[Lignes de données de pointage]
####

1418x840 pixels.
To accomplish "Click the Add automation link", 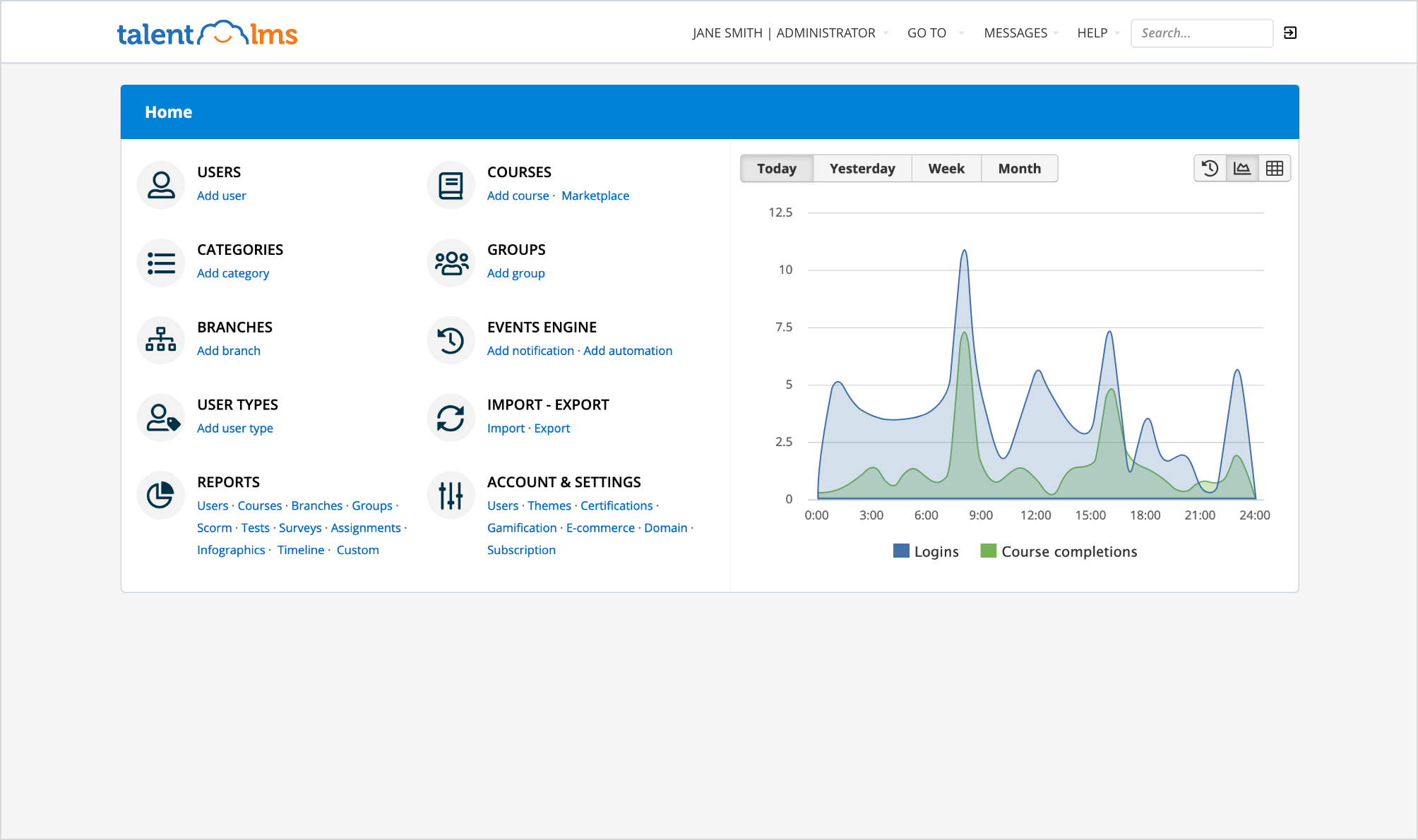I will pos(627,351).
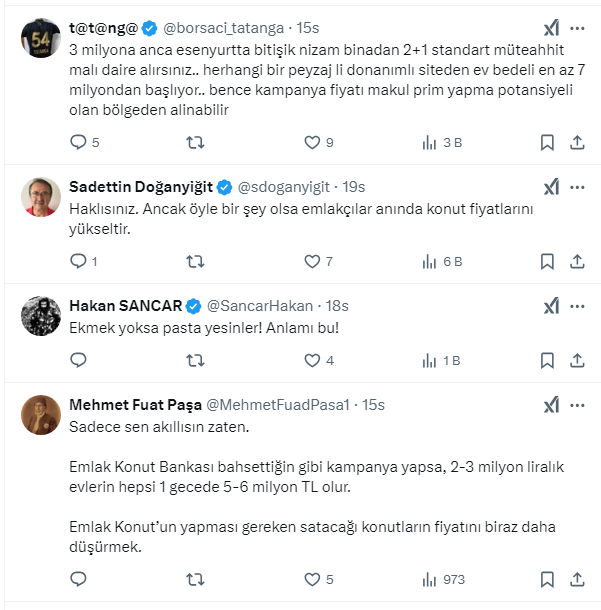601x610 pixels.
Task: View analytics for Hakan SANCAR's tweet
Action: point(430,360)
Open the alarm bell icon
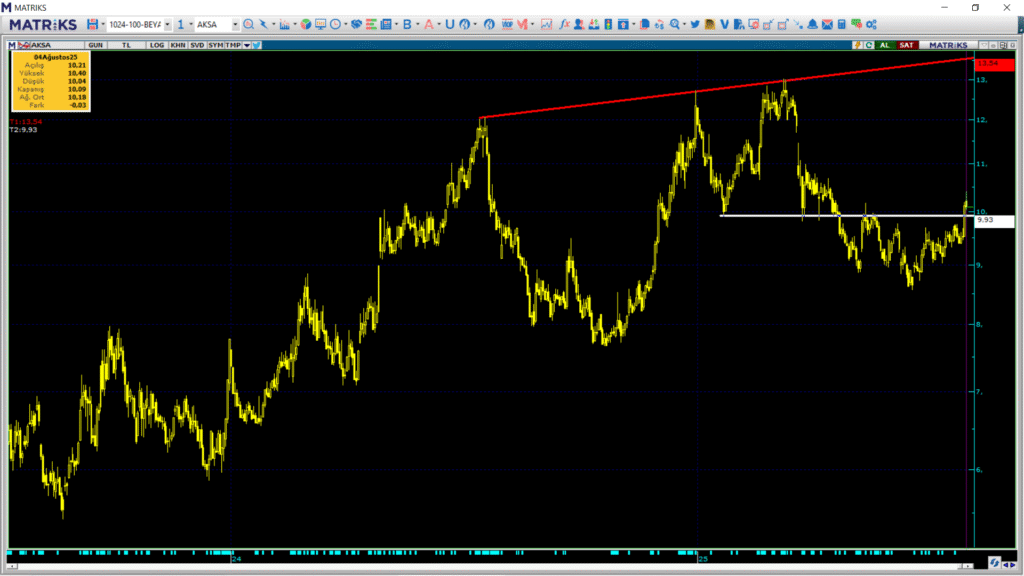The width and height of the screenshot is (1024, 576). coord(812,23)
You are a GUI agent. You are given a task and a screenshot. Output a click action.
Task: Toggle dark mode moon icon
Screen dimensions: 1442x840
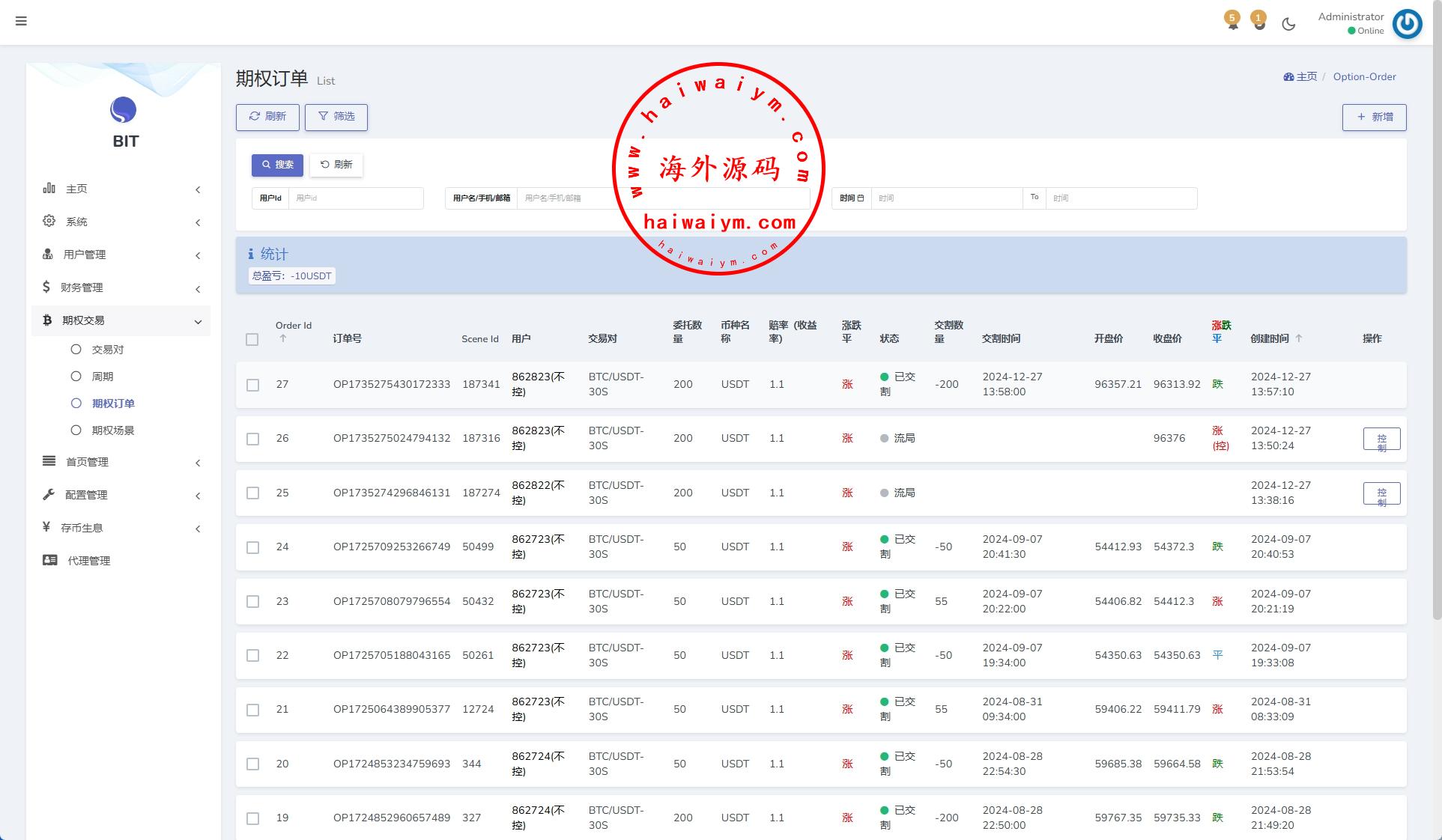point(1288,24)
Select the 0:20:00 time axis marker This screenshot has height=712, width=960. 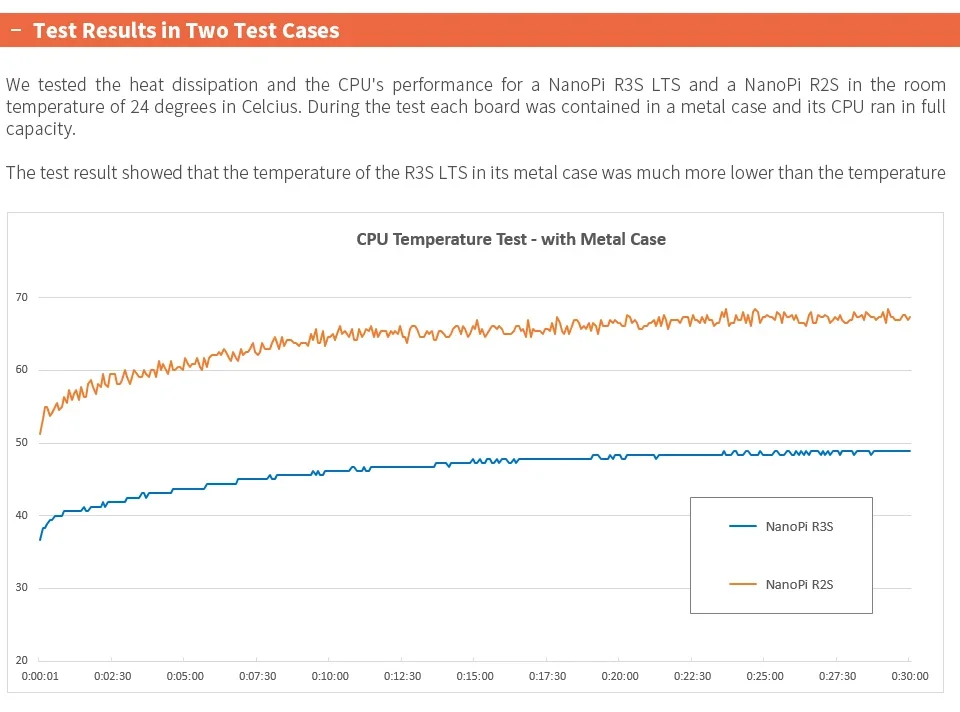tap(620, 676)
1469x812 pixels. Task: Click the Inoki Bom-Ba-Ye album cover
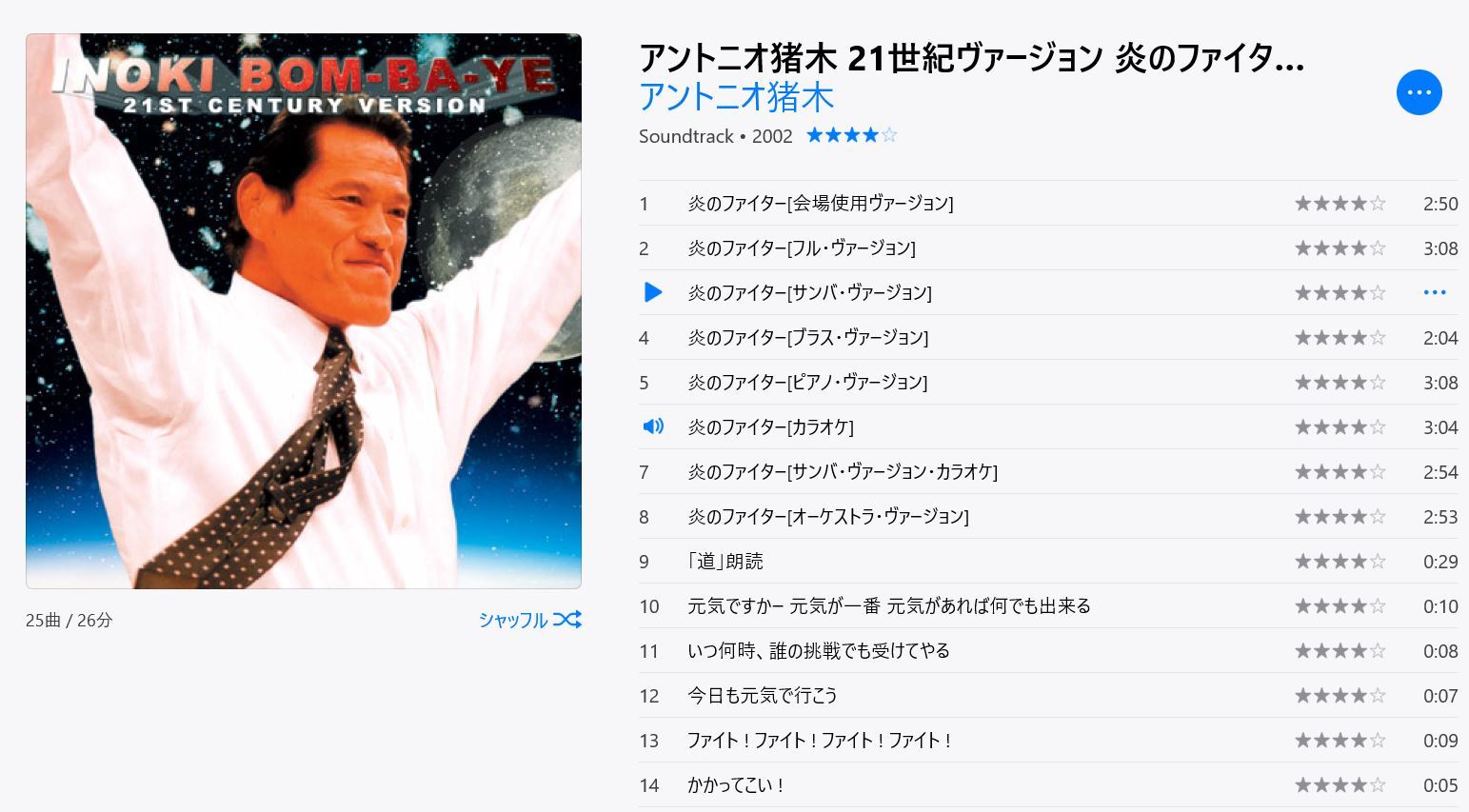point(304,311)
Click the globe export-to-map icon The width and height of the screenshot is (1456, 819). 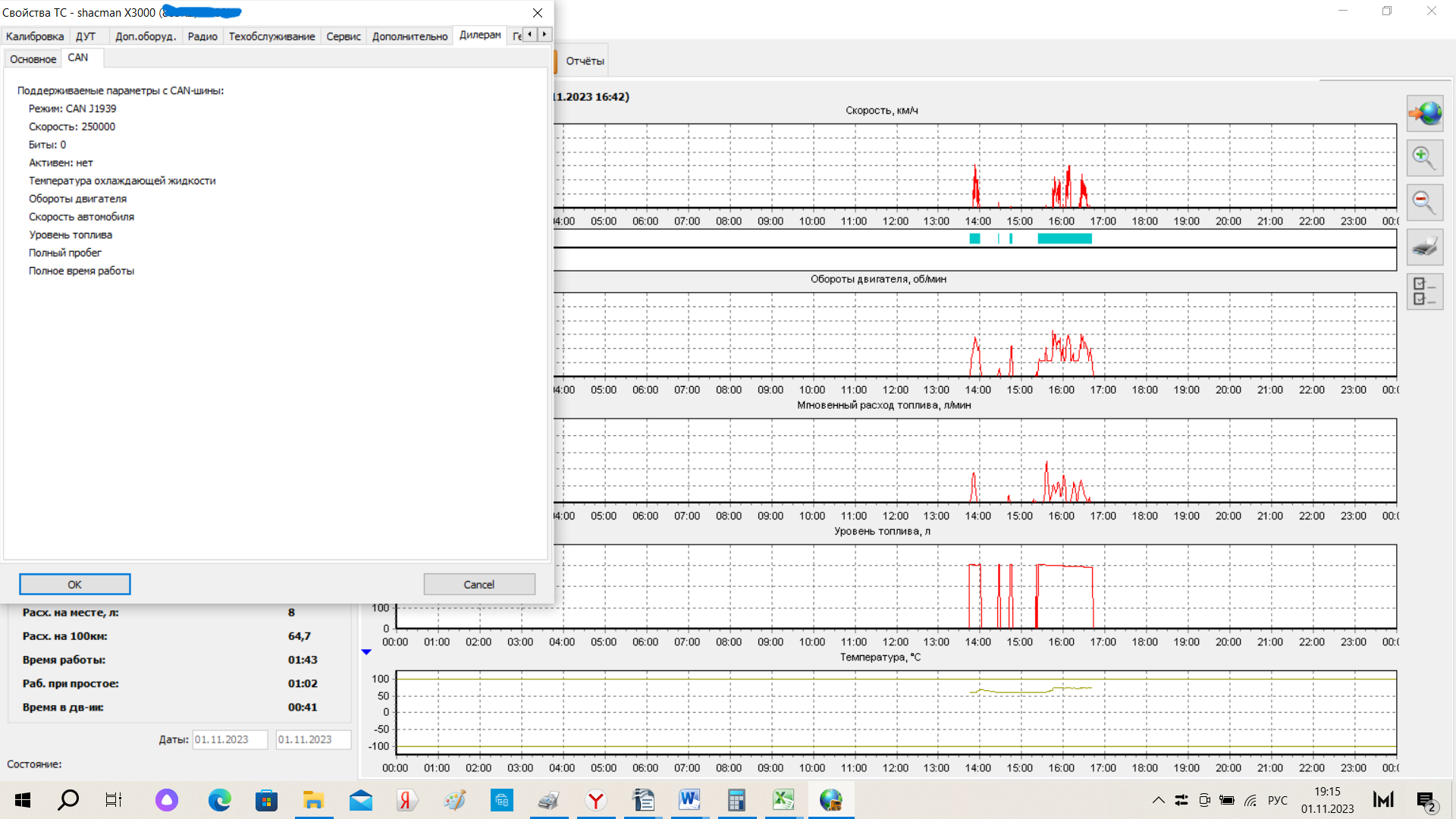[x=1425, y=114]
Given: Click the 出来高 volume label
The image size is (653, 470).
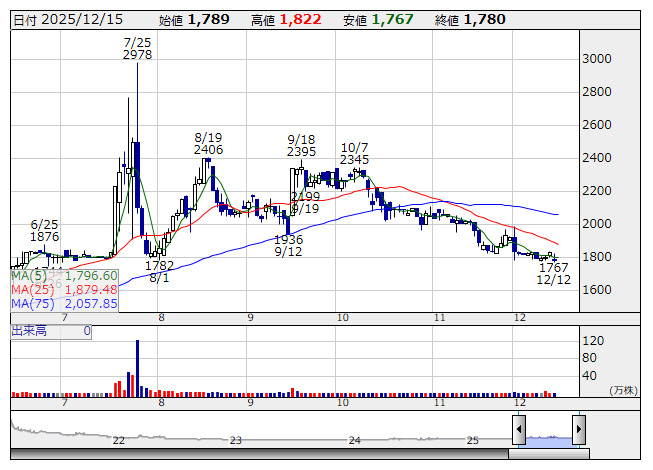Looking at the screenshot, I should click(x=28, y=330).
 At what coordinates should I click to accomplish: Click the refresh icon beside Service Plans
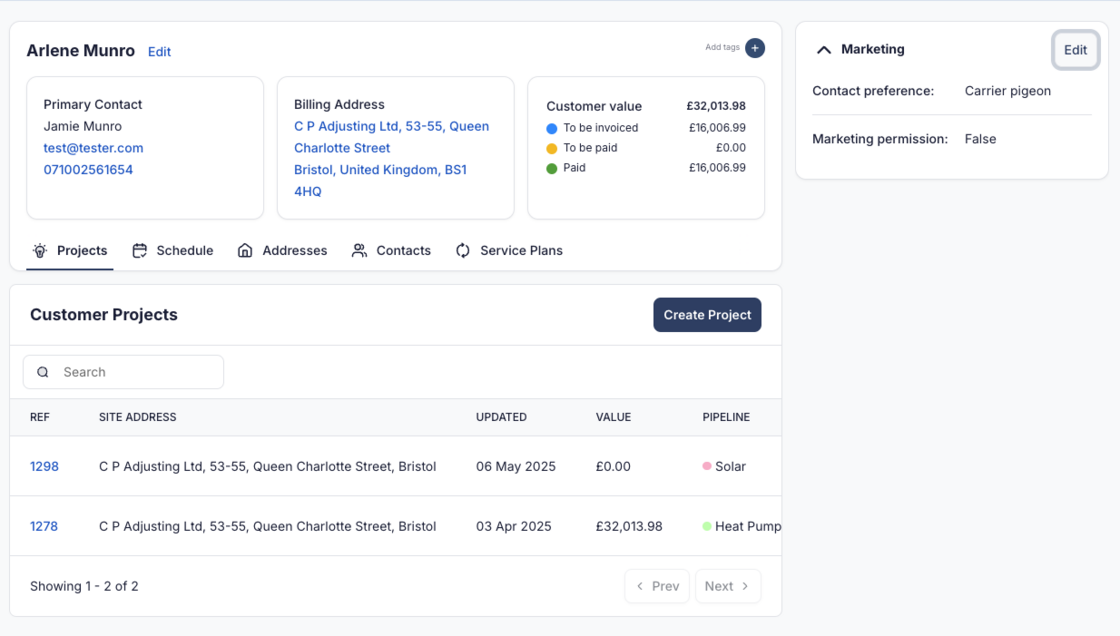[x=463, y=251]
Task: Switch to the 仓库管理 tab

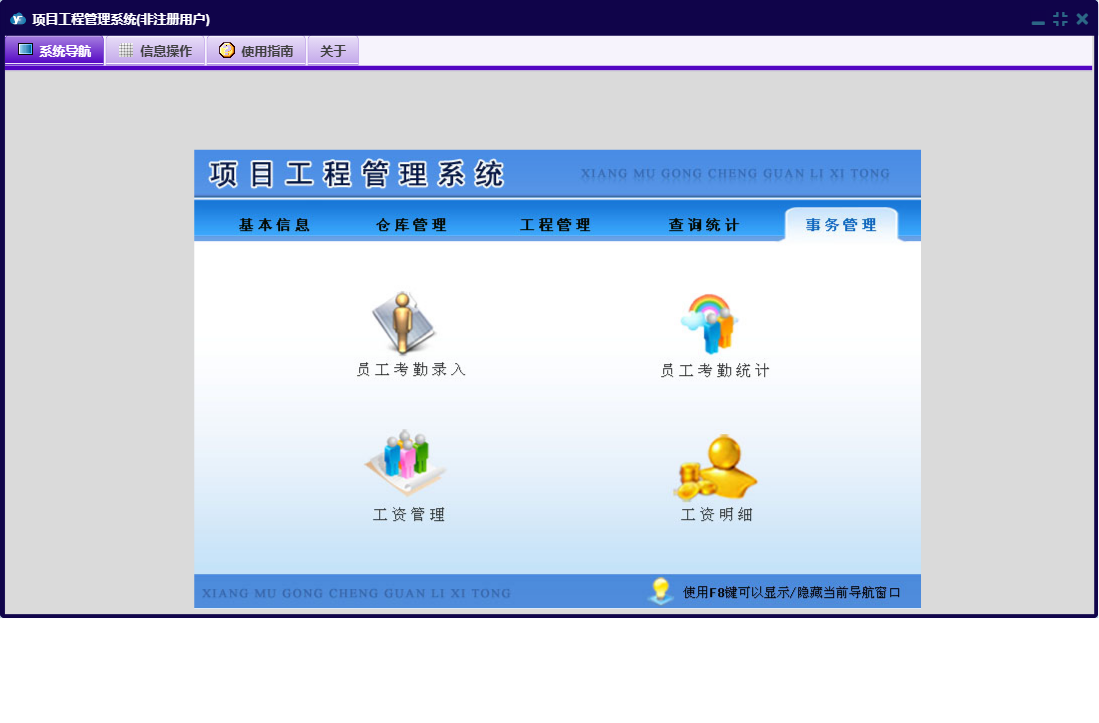Action: (x=411, y=225)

####

• **Consigne écrite**:
Recopiez mot pour mot les enregistrements à partir de la ligne qui contient « Given: Click the 出来高 volume label » et jusqu'à la fin des enregistrements, ces deux bornes comprises. N'incluez pas les images dans votre réponse.

• **Réponse**:
Given: Click the 出来高 volume label
The image size is (653, 470).
Looking at the screenshot, I should click(x=28, y=330).
 At what coordinates should I click to accomplish: Click the refresh icon beside Service Plans
[x=463, y=251]
Task: Switch to the 仓库管理 tab

Action: (x=411, y=225)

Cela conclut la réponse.